Intisari-Online.com - Bisakah Komunis China memblokir Taiwan, yang medan daratannya sangat bandel?
Tentu. Dan Tentara Pembebasan Rakyat ( PLA ) pasti akan melakukannya jika Xi Jinping memilih untuk menyelesaikan kebuntuan lintas-Selat Taiwan dengan paksa.
Pada saat yang sama, diragukan bahwa komandan PLA akan melakukan blokade laut sebagai upaya utama mereka untuk menaklukkan penduduk pulau.
Mereka akan melakukan blokade sebagai tambahan untuk tindakan yang lebih tegas seperti serangan amfibi lintas selat.
PLA dapat mengerahkan blokade untuk meregangkan dan menipiskan pertahanan Taiwan di sekitar perimeter pulau itu sementara pasukan China menyiapkan serangan terkonsentrasi di selat itu.
PLA dapat mengerahkan blokade untuk meregangkan dan menipiskan pertahanan Taiwan di sekitar perimeter pulau itu sementara pasukan China menyiapkan serangan terkonsentrasi di selat itu.
Tetapi bukankah blokade akan menghindarkan China dari bahaya, biaya, dan pukulan balik diplomatik dari serangan lintas selat?
Nah, blokade datang dengan bahayanya sendiri.
Terutama, mereka adalah urusan yang bergerak lambat.
Dengan sendirinya, tidak ada blokade yang dapat memberikan hasil cepat yang diinginkan para pemimpin China.
Justru sebaliknya. Dilansir dari National Interest, Senin (4/1/2021),sejarawan angkatan laut Julian Corbett menjelaskan: "Tanpa bantuan, tekanan angkatan laut hanya dapat bekerja dengan proses kelelahan" yang efeknya bertahap terhadap targetnya dan "melukai baik komunitas komersial kita sendiri maupun netral."

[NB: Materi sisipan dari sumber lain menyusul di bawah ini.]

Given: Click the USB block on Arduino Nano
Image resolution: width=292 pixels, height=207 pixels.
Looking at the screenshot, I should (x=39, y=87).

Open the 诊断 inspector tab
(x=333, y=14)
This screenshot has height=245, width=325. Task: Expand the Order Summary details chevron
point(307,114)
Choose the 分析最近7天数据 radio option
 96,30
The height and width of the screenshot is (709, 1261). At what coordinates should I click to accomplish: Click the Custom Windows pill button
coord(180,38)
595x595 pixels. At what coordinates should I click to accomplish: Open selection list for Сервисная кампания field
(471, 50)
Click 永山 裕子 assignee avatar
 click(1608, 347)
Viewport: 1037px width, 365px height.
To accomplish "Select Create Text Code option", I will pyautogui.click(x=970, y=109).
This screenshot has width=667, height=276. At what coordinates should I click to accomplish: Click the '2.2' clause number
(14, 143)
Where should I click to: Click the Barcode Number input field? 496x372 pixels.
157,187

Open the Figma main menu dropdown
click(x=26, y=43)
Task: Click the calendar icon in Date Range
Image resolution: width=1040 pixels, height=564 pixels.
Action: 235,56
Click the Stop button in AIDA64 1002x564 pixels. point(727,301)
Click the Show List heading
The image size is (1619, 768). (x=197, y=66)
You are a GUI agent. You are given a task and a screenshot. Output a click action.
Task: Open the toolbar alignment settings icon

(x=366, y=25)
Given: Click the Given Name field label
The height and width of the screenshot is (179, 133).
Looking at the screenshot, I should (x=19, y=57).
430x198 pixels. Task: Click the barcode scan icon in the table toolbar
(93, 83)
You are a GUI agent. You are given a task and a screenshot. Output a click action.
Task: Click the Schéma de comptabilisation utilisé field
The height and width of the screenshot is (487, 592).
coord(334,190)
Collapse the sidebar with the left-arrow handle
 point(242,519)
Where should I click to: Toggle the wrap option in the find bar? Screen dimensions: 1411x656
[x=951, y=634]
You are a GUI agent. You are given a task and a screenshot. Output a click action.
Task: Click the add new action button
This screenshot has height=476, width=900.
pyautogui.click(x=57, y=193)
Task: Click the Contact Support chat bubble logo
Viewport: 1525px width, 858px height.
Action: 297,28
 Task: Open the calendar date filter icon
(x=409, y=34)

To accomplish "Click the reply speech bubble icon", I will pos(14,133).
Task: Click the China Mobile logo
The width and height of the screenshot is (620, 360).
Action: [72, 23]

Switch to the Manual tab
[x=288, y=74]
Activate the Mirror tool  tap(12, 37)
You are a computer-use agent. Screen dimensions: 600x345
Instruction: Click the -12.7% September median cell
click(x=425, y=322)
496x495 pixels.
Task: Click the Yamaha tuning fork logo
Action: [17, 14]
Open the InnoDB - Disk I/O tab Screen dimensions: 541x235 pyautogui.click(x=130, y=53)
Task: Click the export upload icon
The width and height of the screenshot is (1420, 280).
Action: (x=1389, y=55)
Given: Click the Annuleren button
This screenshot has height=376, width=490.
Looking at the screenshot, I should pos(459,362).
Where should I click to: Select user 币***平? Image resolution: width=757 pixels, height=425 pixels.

Pekerjaan panjang dan lambat yang menghina semua orang persis seperti yang diharapkan Beijing untuk dihindari, dan karena alasan yang dicantumkan Corbett.
Disitulah letak kesempatan untuk Taipei.
Angkatan Laut PLA dapat menempatkan kapal baik di pelabuhan Taiwan atau pada jarak yang jauh untuk mencegat pengiriman.
Tujuannya adalah membuat penduduk pulau kelaparan, merampas sumber daya alam yang diperlukan untuk menggerakkan ekonomi industri modern.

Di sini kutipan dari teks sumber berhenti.